I recently watched this video on deriving the surface area of a sphere by summing up the surface area of thin cylinders and wanted to see if a similar method worked for deriving the volume of a sphere by summing up the volume of thin cylinders.
However, I just can't get it to work. The radii of the cylinders is the same as when finding the surface area in the video ($r\cos\theta$), the height of the thin cylinders is $r\mathrm d\theta$ (a thin arc of the sphere) and then I integrate between $\dfrac{\pi}{2}$ and $0$.
However, my answer comes out as $\dfrac{\pi^2r^3}{2}$ and not the standard formula.
I can derive the formula with volumes of revolution and other ways but was wondering why this method seems not to work when it works for the surface area. Thanks for your help in advance.
Edit: my working.
Radius of sphere is $r$ and so radius of circular cross sections is $r\cos\theta$.
A very thin arc will be $r\mathrm d\theta$.
Area of any circular cross section will be $\pi(r\cos\theta)^2$.

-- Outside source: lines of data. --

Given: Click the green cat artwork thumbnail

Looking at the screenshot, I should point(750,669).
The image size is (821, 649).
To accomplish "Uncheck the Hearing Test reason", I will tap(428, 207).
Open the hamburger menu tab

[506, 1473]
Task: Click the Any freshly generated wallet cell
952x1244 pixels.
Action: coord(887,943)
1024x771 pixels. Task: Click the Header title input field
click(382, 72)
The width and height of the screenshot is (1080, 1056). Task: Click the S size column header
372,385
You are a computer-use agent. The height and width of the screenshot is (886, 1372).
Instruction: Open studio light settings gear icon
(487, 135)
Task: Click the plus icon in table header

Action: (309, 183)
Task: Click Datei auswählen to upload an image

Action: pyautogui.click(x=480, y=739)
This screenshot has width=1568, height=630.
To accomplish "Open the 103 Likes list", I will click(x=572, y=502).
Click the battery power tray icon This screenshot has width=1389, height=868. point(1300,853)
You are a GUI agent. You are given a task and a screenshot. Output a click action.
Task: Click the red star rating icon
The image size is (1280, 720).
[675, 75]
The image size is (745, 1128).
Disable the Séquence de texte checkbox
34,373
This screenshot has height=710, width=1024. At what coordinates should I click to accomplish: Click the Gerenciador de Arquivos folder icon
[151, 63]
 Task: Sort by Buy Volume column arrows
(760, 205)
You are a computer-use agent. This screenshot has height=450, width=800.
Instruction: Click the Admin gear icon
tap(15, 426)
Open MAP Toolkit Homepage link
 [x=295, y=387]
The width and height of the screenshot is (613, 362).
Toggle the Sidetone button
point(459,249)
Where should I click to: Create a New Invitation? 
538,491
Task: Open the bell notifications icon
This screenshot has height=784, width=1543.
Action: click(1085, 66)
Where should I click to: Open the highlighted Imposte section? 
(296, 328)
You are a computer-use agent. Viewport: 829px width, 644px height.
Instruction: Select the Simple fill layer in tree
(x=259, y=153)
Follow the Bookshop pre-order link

Volume of thin cylinders will be $$\pi(r\cos\theta)^2(r\mathrm d\theta)=\pi r^3\cos^2\theta \mathrm d\theta$$
Integrating all the thin volumes of the thin cylinders from $0$ to $\frac{\pi}{2}$ gives:
$$\pi r^3\int_{0}^{\frac{\pi}{2}}\cos^2\theta \mathrm d\theta$$
I use the cosine double angle identity to solve it and my answer comes out as $\frac{\pi^2r^3}{2}$ (after doubling to get the whole volume of the sphere not just the hemisphere).
Edit 2:
I've solved the problem. I found the heights of the cylinders would approximately be $rd\theta cos\theta$ (the tiny arcs are approximately the hypotenuse of a tiny right angle triangle). This gives the integral as $$\pi r^3\int_{0}^{\frac{\pi}{2}}cos^3\theta d\theta=\frac{2\pi r^3}{3}$$ giving the volume of the whole sphere as $$\frac{4\pi r^3}{3}$$